All of lore.kernel.org
 help / color / mirror / Atom feed
* [PATCH 00/19] fs: rework and optimize i_version handling in filesystems
@ 2017-12-13 14:19 Jeff Layton
  2017-12-13 14:19 ` [PATCH 01/19] fs: new API for handling inode->i_version Jeff Layton
                   ` (19 more replies)
  0 siblings, 20 replies; 46+ messages in thread
From: Jeff Layton @ 2017-12-13 14:19 UTC (permalink / raw)
  To: linux-fsdevel; +Cc: linux-kernel, hch, neilb, bfields, amir73il, jack, viro

From: Jeff Layton <jlayton@redhat.com>

About a year ago, I sent a pile of patches that overhauled how the
inode->i_version field is handled in filesystems. This is a follow up
to that initial series.

tl;dr: I think we can greatly reduce the cost of the inode->i_version
counter, by exploiting the fact that we don't need to increment it
if no one is looking at it. We can also clean up the code to prepare
to eventually expose this value via statx().

The inode->i_version field is supposed to be a value that changes
whenever there is any data or metadata change to the inode. Some
filesystems use it internally to detect directory changes during
readdir. knfsd will use it if the filesystem has MS_I_VERSION
set. IMA will also use it to optimize away some remeasurement if
it's available.

Only btrfs, ext4, and xfs implement it for data changes. Because of
this, these filesystems must log the inode to disk whenever the
i_version counter changes. That has a non-zero performance impact,
especially on write-heavy workloads, because we end up dirtying the
inode metadata on every write, not just when the times change. [1]

It turns out though that none of these users of i_version require that
i_version change on every change to the file. The only real requirement
is that it be different if _something_ changed since the last time we
queried for it.

If we keep track of when something queries the value, we can avoid
bumping the counter and an on-disk update when nothing else has changed
if no one has queried it since it was last incremented.

This patchset changes the code to only bump the i_version counter when
it's strictly necessary, or when we're updating the inode metadata
anyway (e.g. when times change).

It takes the approach of converting the existing accessors of i_version
to use a new API, while leaving the underlying implementation mostly the
same.  The last patch then converts the existing implementation to keep
track of whether the value has been queried since it was last
incremented and uses that to avoid incrementing the counter when it can.

With this, we reduce inode metadata updates across all 3 filesystems
down to roughly the frequency of the timestamp granularity, particularly
when it's not being queried (the vastly common case).

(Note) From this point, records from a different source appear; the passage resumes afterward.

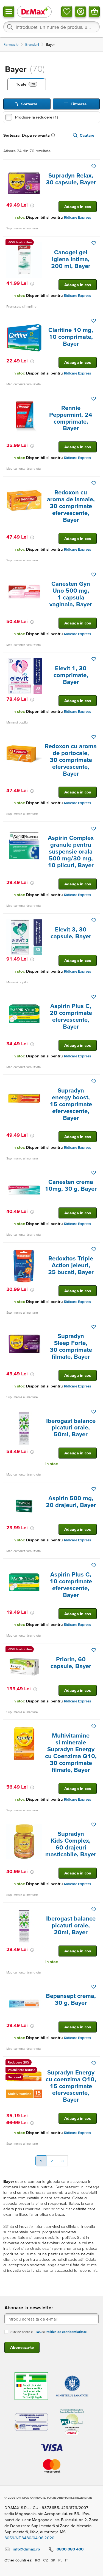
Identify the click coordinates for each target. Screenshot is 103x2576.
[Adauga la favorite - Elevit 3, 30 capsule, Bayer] (94, 920)
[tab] (26, 84)
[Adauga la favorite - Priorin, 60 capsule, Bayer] (94, 1650)
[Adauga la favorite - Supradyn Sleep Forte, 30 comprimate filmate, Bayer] (94, 1326)
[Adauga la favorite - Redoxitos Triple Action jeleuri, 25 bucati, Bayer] (94, 1249)
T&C (38, 2331)
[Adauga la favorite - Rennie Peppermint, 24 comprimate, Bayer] (94, 398)
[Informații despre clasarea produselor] (54, 135)
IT (66, 2560)
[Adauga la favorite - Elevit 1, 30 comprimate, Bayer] (94, 659)
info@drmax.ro (26, 2549)
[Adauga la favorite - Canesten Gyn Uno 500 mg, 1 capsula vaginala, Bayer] (94, 574)
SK (53, 2560)
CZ (45, 2560)
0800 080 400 (70, 2549)
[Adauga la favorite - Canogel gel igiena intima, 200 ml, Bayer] (94, 243)
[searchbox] (51, 26)
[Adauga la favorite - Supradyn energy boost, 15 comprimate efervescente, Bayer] (94, 1081)
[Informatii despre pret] (32, 205)
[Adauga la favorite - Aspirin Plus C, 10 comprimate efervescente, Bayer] (94, 1565)
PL (60, 2560)
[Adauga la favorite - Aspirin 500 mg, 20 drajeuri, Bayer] (94, 1488)
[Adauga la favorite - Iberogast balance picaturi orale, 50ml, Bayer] (94, 1411)
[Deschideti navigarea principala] (8, 11)
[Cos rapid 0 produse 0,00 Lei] (94, 11)
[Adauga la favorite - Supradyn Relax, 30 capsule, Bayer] (94, 166)
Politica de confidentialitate (66, 2331)
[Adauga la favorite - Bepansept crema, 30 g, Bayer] (94, 1986)
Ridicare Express (77, 217)
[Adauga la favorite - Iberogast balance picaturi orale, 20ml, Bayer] (94, 1909)
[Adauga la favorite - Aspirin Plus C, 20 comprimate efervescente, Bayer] (94, 996)
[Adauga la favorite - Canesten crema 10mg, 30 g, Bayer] (94, 1172)
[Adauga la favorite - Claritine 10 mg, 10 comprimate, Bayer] (94, 320)
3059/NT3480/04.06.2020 (29, 2537)
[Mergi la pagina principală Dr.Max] (34, 11)
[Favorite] (66, 11)
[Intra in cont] (80, 11)
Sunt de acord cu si (48, 2331)
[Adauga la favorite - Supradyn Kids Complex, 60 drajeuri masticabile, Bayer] (94, 1824)
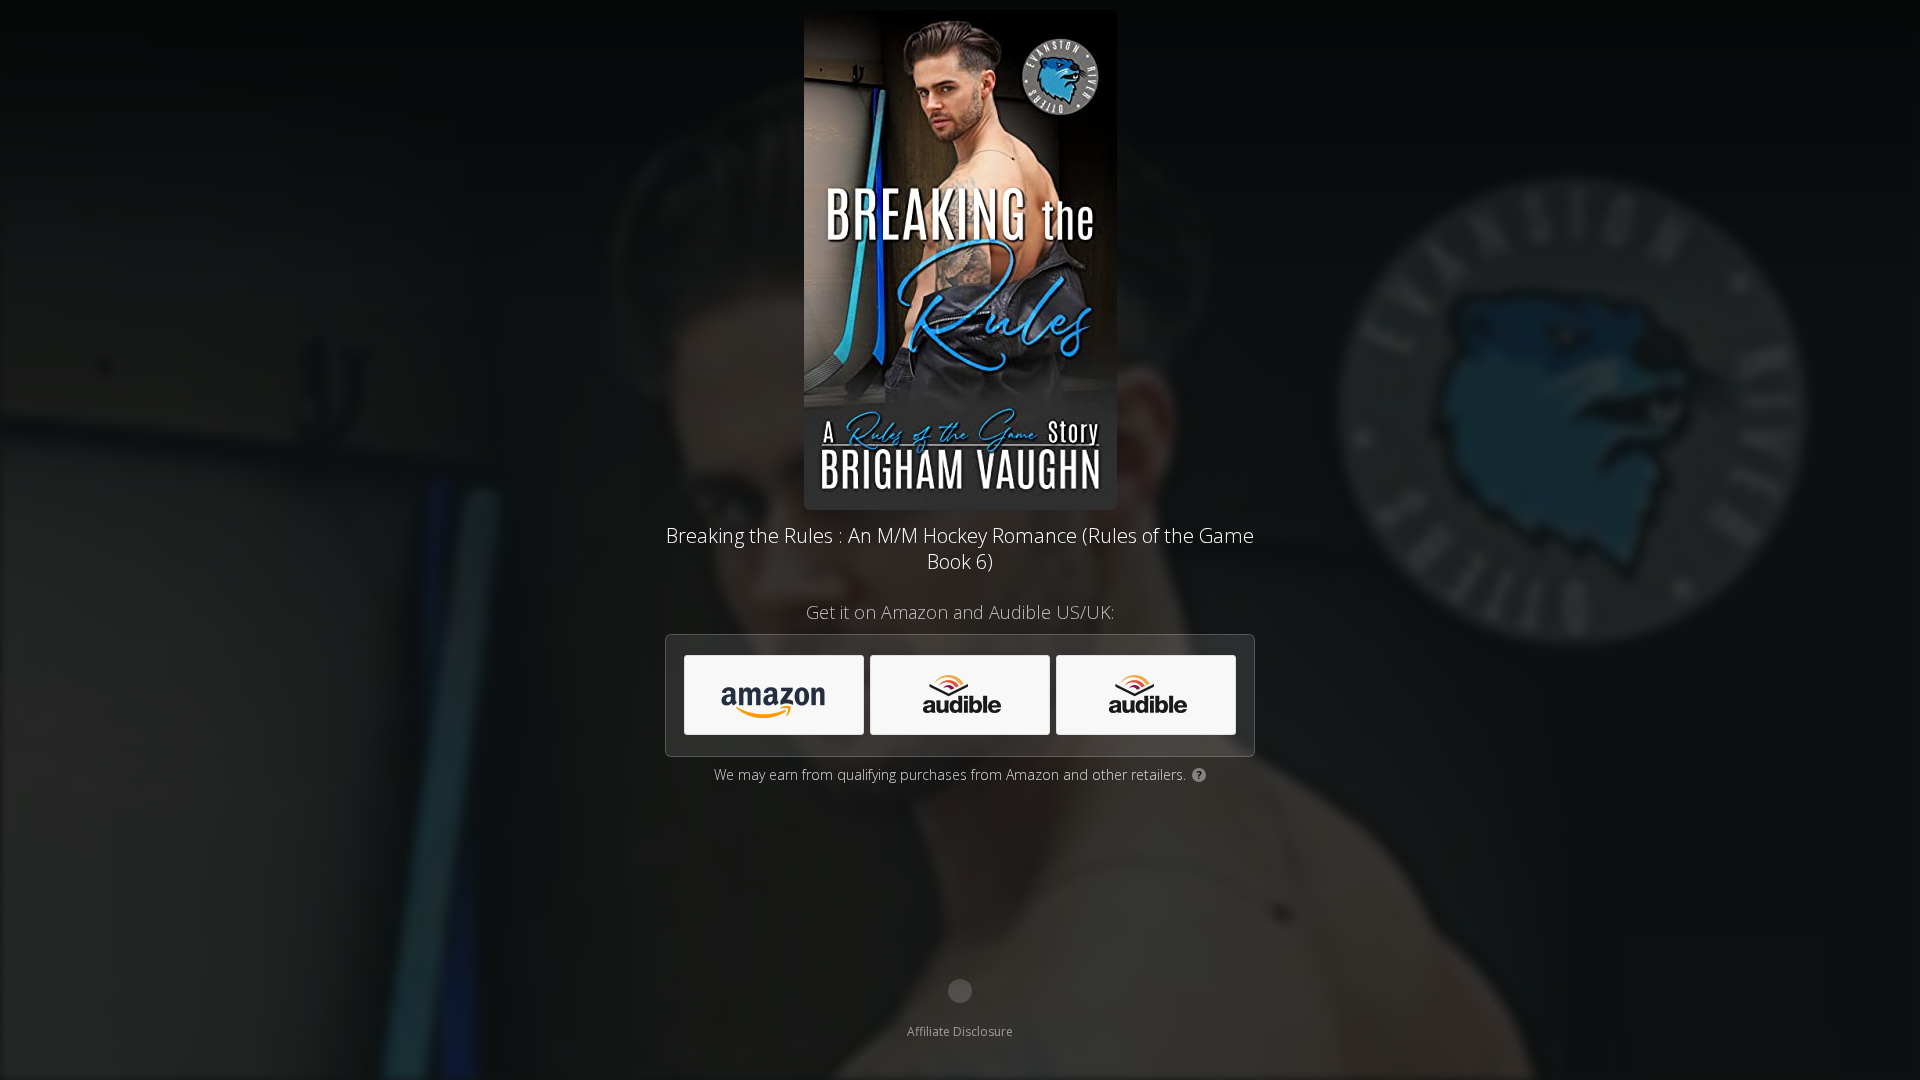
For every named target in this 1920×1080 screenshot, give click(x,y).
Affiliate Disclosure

The pessimal workload here is 1 byte writes, and it helps that
significantly. Of course, that's not what we'd consider a real-world
workload.

A tiobench-example.fio workload also shows some modest performance
gains, and I've gotten mails from the kernel test robot that show some
significant performance gains on some microbenchmarks (case-msync-mt in
the vm-scalability testsuite to be specific), with an earlier version of
this set.

With larger writes, the gains with this patchset mostly vaporize,
but it does not seem to cause performance to regress anywhere, AFAICT.

I'm happy to run other workloads if anyone can suggest them.

At this point, the patchset works and does what it's expected to do in
my own testing. It seems like it's at least a modest performance win
across all 3 major disk-based filesystems. It may also encourage others
to implement i_version as well since it reduces the cost.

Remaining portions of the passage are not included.